Por exemplo, quando olhamos para [as enchentes no início do ano] Bahia, é claramente uma questão de clima, mas que está afetando uma das populações mais carente dos país. Começamos a falar muito sobre justiça climática e precisamos começar a fazer a interrelação dessas pautas. Não podemos perder o pé da questão social, porque é a grande questão que o país enfrenta. Então temas relacionados à educação, saúde, justiça, equidade, diversidade, inclusão são temas que não podem sair da nossa pauta.

“As empresas mais e mais precisam olhar para as demandas reais da sociedade para conseguir entregar causas relevantes e que consigam atender a sua localidade. Clima é uma obrigação, mas não tenho dúvidas de que a questão social é “a” questão.”

Como as empresas conseguem equilibrar todos esses aspectos? É difícil, mas é difícil viver no mundo de hoje. A empresa precisa ter a capacidade de entregar valor. Agora, para se posicionar mais fortemente diante de uma causa, tem que estar alinhado ao proposito dela, atendendo a uma demanda que é real. Essa é a análise que tem que fazer para fugir do greenwashing.

Depois que a empresa recebe a certificação, ela continua em contato com o Movimento?

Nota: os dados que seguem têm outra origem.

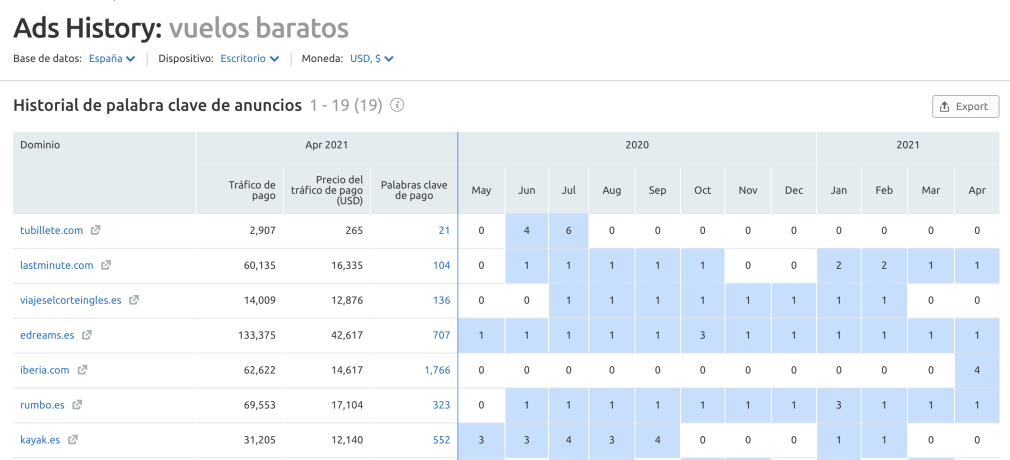Open external link icon next to tubillete.com

click(x=95, y=231)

Ela entra para uma comunidade. As empresas têm comunidades para a troca de melhores práticas. Fazemos eventos de networking, oferecemos apoio de negócios e temos rodadas de negócios. Também estamos criando “gôndolas B” em supermercados, e os 3 maiores marketplaces hoje –Lojas Americanas, Mercado livre e Magalu– têm “gondola B” nos sites para dar visibilidade ao consumidor de quem são essas empresas. Mais do que a certificação, a empresa entra para uma comunidade de negócios, em que ela tem acesso a empresas do mundo todo e troca de boas práticas em nível local.

Temos também uma ação com o governo. Temos um grupo jurídico B, que trabalha com nossa estratégia de advocacy, para ajudar a criar infraestrutura para ajudar a florescer esses negócios de impacto no Brasil. Hoje o Sistema B faz parte do Enimpacto [Estratégia Nacional dos Investimentos e Negócios de Impacto], inclusive lideramos um grupo de trabalho [voltado à promoção do macro ambiente normativo e institucional favorável] no Ministério da Economia para ajudar a trazer esse tema para a pauta do governo.

Já há resultados concretos desse trabalho?

Estamos em tramite com uma legislação para ajudar a criar um tipo legal que qualifica empresas [o anteprojeto de lei que cria as “Sociedades de Benefício”; já tem projeto de lei estadual e municipal, há uma rede de advogados olhando para isso, e a própria criação da Enimpacto é resultado de uma ação coletiva da qual o sistema B esteve à frente desde o início.